El Sevilla se llevó un valioso triunfo de La Cerámica tras imponerse por 2-3 al Villarreal en un encuentro que cambió radicalmente de rumbo después de una primera media hora dominada por el conjunto castellonense. El equipo andaluz supo reaccionar a tiempo y terminó remontando un choque que había comenzado muy cuesta arriba para sus intereses.
El cuadro amarillo afrontaba el compromiso con el objetivo de mantenerse firme en la pelea por las posiciones más altas de la clasificación después del empate conseguido días atrás ante el Mallorca. Del otro lado aparecía un Sevilla necesitado de puntos, aunque reforzado por la mejoría mostrada en las últimas jornadas.
El Villarreal salió decidido a imponer su ritmo desde el inicio. Marcelino apostó por un once repleto de talento ofensivo, introduciendo varias novedades respecto al duelo anterior. Futbolistas como Gerard Moreno , Nicolas Pepe, Mikautadze, Moleiro o Pape Gueye dieron frescura y profundidad al ataque local.
La apuesta surtió efecto rápidamente. Los amarillos golpearon primero y parecían tener el encuentro bajo control gracias a los tantos de Gerard Moreno y Mikautadze. Sin embargo, el Sevilla reaccionó antes del descanso y logró equilibrar el marcador con los goles de Oso y Kike Salas, dejando todo abierto para la segunda mitad.
Tras el paso por vestuarios, el encuentro perdió parte del dominio inicial del Villarreal y ganó protagonismo el conjunto visitante, que aprovechó mejor sus oportunidades. Akor Adams terminó firmando el tanto decisivo mediado el segundo tiempo, culminando así la remontada sevillista y certificando una victoria de gran importancia para los hispalenses.
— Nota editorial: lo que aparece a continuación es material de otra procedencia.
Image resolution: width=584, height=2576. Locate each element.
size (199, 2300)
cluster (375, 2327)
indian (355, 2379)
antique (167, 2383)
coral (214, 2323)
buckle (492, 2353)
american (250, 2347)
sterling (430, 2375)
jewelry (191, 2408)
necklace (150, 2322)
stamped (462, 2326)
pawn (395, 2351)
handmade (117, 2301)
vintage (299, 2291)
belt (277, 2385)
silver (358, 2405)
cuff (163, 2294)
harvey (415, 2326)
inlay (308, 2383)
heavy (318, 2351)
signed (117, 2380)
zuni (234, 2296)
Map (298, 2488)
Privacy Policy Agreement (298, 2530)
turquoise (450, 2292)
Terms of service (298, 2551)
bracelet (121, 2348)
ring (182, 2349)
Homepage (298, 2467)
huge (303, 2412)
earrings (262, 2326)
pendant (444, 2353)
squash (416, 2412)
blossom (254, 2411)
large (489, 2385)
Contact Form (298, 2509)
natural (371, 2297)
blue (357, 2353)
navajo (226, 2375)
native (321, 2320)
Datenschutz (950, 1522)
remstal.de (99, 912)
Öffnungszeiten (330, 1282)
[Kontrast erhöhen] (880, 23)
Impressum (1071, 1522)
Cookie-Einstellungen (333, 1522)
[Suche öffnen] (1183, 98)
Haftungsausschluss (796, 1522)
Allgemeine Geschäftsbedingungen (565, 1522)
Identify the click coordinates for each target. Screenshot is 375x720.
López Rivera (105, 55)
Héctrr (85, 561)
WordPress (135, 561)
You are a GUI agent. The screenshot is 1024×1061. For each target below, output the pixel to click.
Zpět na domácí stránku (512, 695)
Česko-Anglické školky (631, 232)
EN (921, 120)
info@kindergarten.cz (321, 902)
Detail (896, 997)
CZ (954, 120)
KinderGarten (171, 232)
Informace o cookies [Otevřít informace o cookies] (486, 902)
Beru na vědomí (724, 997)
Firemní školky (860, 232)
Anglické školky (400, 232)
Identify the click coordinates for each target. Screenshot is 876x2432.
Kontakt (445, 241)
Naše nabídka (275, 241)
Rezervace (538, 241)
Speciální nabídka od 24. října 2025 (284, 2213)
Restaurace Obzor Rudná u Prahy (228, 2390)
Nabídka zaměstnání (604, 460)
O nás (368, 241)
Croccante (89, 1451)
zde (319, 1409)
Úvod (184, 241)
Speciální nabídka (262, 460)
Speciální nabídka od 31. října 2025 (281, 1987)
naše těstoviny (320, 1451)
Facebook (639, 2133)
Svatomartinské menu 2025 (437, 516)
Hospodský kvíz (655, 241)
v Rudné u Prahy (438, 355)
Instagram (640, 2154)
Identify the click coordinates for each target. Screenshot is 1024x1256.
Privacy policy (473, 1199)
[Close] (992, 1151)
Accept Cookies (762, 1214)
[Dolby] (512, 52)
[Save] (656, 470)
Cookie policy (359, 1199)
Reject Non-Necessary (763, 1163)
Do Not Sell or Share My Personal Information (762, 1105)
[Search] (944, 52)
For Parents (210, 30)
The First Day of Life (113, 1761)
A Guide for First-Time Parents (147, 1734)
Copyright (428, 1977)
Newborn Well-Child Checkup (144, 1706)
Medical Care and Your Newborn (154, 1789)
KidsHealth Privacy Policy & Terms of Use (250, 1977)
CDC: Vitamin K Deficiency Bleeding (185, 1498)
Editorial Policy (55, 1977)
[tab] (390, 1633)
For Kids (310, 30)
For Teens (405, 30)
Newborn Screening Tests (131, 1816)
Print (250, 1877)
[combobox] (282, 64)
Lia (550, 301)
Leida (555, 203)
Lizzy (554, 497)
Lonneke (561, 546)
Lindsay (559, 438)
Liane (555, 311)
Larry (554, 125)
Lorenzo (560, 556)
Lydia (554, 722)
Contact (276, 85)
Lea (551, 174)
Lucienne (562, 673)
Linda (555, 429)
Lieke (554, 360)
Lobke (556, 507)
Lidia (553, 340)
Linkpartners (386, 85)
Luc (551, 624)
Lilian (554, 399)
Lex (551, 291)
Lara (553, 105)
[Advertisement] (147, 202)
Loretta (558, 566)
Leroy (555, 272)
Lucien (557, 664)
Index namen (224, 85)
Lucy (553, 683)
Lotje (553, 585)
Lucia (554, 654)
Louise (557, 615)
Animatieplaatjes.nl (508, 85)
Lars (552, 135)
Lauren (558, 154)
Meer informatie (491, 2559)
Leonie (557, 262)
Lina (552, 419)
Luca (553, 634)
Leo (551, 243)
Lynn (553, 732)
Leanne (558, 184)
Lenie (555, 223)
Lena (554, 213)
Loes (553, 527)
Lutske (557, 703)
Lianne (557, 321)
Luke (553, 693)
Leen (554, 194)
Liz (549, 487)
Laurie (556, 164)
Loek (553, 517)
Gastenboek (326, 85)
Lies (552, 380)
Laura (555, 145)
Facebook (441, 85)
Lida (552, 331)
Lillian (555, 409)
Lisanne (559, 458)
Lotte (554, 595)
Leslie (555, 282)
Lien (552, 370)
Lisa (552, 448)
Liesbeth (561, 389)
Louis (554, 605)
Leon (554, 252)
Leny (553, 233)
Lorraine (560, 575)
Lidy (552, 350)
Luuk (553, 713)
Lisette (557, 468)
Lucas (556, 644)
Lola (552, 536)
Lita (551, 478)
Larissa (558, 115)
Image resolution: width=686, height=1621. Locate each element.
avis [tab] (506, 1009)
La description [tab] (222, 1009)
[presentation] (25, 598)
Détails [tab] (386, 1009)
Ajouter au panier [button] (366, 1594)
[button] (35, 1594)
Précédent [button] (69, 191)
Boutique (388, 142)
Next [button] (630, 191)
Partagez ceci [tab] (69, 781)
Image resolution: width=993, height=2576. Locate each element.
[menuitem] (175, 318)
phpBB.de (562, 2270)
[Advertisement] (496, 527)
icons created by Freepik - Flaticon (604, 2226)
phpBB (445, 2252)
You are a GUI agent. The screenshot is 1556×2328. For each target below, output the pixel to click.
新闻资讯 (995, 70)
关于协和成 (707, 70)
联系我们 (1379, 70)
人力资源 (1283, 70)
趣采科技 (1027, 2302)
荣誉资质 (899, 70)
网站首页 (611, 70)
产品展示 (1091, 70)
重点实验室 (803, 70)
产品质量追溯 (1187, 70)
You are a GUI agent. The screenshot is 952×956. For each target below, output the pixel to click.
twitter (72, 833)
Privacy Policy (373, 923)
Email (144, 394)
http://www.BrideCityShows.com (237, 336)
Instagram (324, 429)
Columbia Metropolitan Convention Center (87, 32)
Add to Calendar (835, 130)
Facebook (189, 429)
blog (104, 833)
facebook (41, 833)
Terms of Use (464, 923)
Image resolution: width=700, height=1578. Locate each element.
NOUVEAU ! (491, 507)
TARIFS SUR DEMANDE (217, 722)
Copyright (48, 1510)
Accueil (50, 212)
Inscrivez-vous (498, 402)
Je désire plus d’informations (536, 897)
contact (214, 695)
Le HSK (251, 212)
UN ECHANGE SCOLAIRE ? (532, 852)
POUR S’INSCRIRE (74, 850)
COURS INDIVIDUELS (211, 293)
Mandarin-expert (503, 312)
Al término del partido, Marcelino García Toral mostró su decepción por el cambio de imagen de su equipo tras el brillante inicio. “Es difícil de explicar qué ha pasado. Iniciamos el partido fenomenal, con llegada y acierto en la definición. Luego nos desconectamos, le dimos más facilidades al rival, perdimos balón, posicionamiento e intensidad. El Sevilla nos superó y le felicitamos, porque es justo vencedor del partido”.
El técnico asturiano insistió en que la clave estaba en recuperar el nivel exhibido durante la primera media hora: “Teníamos claro que si recuperábamos el nivel de la primera media hora íbamos a tener opciones de ganar el partido y si jugábamos como los últimos 15 minutos íbamos a perder. No conseguimos cambiar la dinámica. Aunque no nos generaron mucho, el rival acertó. Tuvimos perdidas evitables. No estuvimos bien”.
Por último, Marcelino reconoció que la necesidad competitiva del Sevilla terminó marcando diferencias en el tramo decisivo del encuentro: “Hemos conseguido el objetivo principal. La tercera posición es una ilusión que tenemos, pero nos faltó ese punto. Hay que entenderlo. Nos ha faltado punch cuando la situación se vino en contra”.